Длинный день тянулся в одиночестве; с ним тянулись нити воспоминаний и мыслей о его страданиях, страданиях детей, — тянулись и опутывали его сердце. Он отослал детей погулять и сидел один, прислушиваясь к биению своего сердца; на его хижину был наложен карантин, и никому не позволяли к ней подходить. Мало-помалу его душа перестала безмолвно сопротивляться страданию, и он горько заплакал; он долго рыдал, задыхаясь и содрогаясь от ужаса, от горя, от безнадежности утраты и своей полной беспомощности. Перед мысленным взором Гангу вереницей проходили события его жизни, то пустые и выщербленные, как черепки разбитого кувшина, то трепещущие счастьем, но большей частью будничные и однообразные: бесконечный круговорот мелких повседневных дел, окрашенных вечным ощущением какой-то сосущей боли под ложечкой, больше от голода, чем от страха. Печаль темным облаком дыма стояла над его воспоминаниями, которые, не угасая, тлели всю ночь в его душе.
На следующее утро Гангу с трудом поднялся с пола, где лежал рядом с сыном; слабость, сковывавшая все его члены после лихорадки, еще более усилилась от тяжелых переживаний прошлого дня. На похороны жены не было денег. В джунглях можно было набрать достаточно хворосту, чтобы сжечь тело, но надо непременно выполнить все религиозные обряды, как полагается. Надо непременно купить красный саван и заказать бамбуковые носилки.
А во время этой злосчастной прогулки на базар за покупками он истратил не только все заработанные деньги, но и все, что осталось от денег на дорогу. Брат сахукара[21], у которого лавка стояла на краю поселка, сразу же по приезде Гангу предложил ему, если понадобятся деньги, взять ссуду под проценты на обычных условиях, но Гангу отказался наотрез; он твердо решил после отъезда из деревни никогда больше не просить помощи у ростовщиков, которые его разорили; все напоминало ему в его изгнании о том, что долги ведут к погибели. Но что же делать сейчас? Сжечь тело жены необходимо, нельзя оставлять его разлагаться в их маленькой хижине в эту жару. Дети боятся и плачут, а сахиб доктор еще вчера велел убрать тело, чтобы они не заразились.

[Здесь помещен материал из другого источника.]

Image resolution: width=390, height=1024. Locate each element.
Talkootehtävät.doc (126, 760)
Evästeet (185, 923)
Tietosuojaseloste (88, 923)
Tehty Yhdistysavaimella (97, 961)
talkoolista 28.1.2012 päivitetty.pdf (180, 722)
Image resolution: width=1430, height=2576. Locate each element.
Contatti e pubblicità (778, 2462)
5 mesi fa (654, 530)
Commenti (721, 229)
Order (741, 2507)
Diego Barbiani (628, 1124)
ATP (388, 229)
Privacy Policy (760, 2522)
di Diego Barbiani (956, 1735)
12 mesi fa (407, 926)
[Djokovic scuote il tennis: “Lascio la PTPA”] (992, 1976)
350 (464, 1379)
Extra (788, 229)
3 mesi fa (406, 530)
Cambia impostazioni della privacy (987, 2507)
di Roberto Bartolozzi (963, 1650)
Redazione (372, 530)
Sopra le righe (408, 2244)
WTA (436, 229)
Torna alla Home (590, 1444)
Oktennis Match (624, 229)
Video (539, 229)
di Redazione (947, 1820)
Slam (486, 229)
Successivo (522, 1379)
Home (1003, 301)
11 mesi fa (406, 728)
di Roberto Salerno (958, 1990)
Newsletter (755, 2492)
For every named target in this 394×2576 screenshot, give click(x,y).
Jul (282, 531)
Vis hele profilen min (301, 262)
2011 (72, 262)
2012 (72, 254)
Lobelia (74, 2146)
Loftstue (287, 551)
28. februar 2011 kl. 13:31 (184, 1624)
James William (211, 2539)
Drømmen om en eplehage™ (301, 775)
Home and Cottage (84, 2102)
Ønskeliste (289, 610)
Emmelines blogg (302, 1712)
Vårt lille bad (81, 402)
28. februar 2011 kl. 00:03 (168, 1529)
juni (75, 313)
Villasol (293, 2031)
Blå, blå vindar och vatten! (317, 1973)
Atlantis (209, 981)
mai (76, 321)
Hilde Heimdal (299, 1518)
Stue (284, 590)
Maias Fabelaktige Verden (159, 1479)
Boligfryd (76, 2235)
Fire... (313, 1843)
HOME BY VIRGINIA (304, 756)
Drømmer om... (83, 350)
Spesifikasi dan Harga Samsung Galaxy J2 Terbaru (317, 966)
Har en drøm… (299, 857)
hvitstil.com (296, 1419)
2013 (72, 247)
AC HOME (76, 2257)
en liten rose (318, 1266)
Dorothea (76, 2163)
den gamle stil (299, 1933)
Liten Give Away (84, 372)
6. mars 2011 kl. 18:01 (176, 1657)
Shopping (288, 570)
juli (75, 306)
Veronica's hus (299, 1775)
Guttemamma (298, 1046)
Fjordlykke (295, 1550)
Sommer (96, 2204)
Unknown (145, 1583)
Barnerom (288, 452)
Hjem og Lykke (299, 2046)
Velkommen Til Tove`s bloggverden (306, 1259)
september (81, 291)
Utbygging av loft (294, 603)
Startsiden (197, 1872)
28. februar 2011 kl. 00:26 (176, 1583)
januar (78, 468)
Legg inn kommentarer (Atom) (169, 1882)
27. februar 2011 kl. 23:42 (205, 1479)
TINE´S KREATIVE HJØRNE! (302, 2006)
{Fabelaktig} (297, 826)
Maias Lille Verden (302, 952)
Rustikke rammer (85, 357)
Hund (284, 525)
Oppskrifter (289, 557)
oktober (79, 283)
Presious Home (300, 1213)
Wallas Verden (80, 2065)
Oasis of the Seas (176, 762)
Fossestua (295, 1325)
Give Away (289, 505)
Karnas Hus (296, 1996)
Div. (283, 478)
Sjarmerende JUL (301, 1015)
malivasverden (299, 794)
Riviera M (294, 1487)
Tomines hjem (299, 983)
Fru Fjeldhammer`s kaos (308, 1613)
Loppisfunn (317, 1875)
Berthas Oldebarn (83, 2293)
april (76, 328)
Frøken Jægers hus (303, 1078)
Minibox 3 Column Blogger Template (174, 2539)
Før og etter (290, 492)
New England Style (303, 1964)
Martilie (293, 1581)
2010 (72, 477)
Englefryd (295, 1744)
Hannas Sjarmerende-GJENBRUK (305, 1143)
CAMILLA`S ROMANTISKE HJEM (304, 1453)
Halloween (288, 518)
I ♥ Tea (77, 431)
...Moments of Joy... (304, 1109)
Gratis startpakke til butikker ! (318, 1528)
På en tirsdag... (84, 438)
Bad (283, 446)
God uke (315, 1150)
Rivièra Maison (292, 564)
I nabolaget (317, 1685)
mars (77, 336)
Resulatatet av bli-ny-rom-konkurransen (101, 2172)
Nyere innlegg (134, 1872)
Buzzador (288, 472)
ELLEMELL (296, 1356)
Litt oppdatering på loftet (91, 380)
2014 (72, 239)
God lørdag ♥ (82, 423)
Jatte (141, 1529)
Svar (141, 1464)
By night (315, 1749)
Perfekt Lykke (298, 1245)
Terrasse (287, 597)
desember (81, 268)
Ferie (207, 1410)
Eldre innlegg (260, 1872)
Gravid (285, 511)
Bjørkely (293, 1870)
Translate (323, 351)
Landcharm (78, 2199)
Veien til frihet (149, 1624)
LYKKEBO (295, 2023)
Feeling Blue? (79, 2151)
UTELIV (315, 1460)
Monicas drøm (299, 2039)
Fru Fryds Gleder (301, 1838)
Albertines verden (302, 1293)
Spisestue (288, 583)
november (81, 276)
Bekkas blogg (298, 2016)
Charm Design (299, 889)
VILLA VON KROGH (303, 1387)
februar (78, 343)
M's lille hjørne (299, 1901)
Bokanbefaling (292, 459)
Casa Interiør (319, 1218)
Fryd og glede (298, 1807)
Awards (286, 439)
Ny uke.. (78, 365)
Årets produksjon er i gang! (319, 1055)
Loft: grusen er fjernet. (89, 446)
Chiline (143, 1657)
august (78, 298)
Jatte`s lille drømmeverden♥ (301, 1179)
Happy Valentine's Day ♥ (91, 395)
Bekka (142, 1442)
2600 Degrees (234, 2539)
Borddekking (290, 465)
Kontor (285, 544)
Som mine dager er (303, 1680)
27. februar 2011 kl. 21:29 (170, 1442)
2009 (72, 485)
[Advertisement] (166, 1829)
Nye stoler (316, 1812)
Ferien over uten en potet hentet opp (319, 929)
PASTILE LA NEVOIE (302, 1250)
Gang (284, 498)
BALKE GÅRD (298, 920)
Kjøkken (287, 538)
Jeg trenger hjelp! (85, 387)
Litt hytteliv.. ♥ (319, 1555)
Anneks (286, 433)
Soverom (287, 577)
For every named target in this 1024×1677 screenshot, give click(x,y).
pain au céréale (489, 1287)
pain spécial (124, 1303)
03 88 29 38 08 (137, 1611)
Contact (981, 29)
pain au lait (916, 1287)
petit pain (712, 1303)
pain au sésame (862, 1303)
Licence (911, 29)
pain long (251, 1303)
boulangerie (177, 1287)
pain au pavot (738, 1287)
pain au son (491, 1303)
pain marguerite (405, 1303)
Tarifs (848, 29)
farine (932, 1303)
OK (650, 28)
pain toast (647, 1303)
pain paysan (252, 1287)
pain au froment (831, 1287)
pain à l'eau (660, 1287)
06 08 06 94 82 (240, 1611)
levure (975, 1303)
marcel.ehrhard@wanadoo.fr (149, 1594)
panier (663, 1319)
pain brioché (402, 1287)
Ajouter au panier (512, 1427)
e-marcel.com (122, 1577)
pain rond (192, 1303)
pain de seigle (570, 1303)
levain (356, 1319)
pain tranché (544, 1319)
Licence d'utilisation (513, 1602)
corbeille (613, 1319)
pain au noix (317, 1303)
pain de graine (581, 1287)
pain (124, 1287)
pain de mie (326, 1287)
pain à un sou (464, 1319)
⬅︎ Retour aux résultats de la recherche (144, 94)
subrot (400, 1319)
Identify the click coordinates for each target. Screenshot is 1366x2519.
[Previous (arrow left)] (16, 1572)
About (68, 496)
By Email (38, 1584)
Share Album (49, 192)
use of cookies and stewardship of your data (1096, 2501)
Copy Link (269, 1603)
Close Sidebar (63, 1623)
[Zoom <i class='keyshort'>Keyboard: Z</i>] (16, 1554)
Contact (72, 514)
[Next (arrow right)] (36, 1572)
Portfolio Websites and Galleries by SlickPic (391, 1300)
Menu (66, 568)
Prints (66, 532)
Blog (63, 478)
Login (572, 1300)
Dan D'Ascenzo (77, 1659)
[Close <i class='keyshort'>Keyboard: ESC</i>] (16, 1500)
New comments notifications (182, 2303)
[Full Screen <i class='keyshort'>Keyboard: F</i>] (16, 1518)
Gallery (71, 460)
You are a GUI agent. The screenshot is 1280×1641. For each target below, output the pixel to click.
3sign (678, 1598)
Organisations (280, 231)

Гангу стоял, опустив голову на грудь, стараясь не смотреть на прикрытое простыней тело, боясь, что печаль, наполнявшая его сердце вместо любви, вызовет новый взрыв отчаяния; тут он вспомнил рассказы Буты о том, что сахиб управляющий, как настоящий май-бап[22], дает взаймы деньги кули, которые нуждаются. Он решил пойти в контору и попросить, чтобы бабу пропустил его к сахибу.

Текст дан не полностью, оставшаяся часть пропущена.